4. Los primeros cristianos representaron a Cristo
La arqueología cristiana confirma que desde el
siglo II ya existían representaciones iconográficas de Cristo como el Buen
Pastor, el Orante, o el Maestro. Las catacumbas están llenas de tales imágenes.
No eran objetos de adoración, sino expresiones de fe visual.
Esto demuestra que la Iglesia apostólica y
postapostólica no entendió los mandamientos contra las imágenes como una
prohibición absoluta, sino como una advertencia contra la idolatría —no
contra la representación legítima del misterio cristiano.
5. Conclusión: la Iglesia está autorizada para custodiar y desarrollar la fe
La autoridad para establecer el culto cristiano —incluido el uso de imágenes— no se basa en una orden escrita explícita, sino en la misión confiada por Cristo a los apóstoles y a su Iglesia:
“Quien a vosotros escucha, a mí me escucha” (Lc 10,16).

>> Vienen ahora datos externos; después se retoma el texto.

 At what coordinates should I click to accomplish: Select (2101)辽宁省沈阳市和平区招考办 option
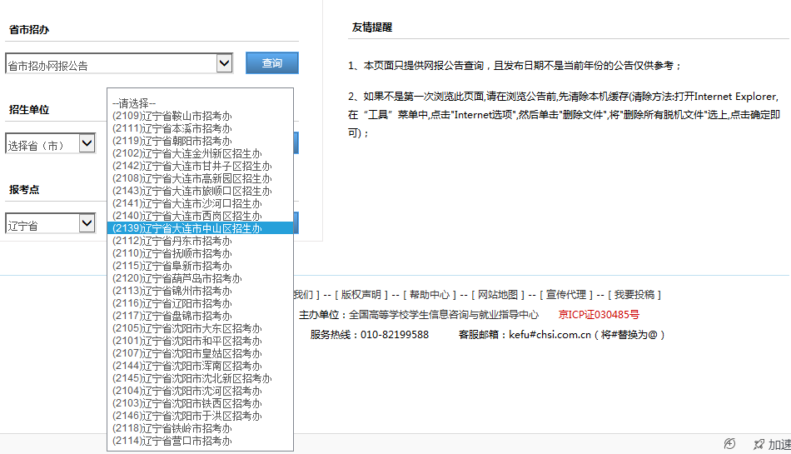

“El Espíritu Santo os enseñará todas las cosas y os recordará todo lo que yo os he dicho” (Jn 14,26).
Los concilios, bajo la guía del Espíritu, no
inventan la fe, sino que la desarrollan, la defienden y la explicitan en
función de los desafíos históricos. La veneración de imágenes no es una
traición al Evangelio, sino su despliegue legítimo a la luz del dogma
central del cristianismo: la Encarnación del Verbo.
“El Verbo se hizo carne y habitó entre nosotros, y hemos visto su gloria” (Jn 1,14).
Ver, representar, venerar a Cristo hecho visible no es idolatría. Es confesar la Encarnación. Negarlo, en cambio, se aproxima peligrosamente al docetismo y al espiritualismo gnóstico.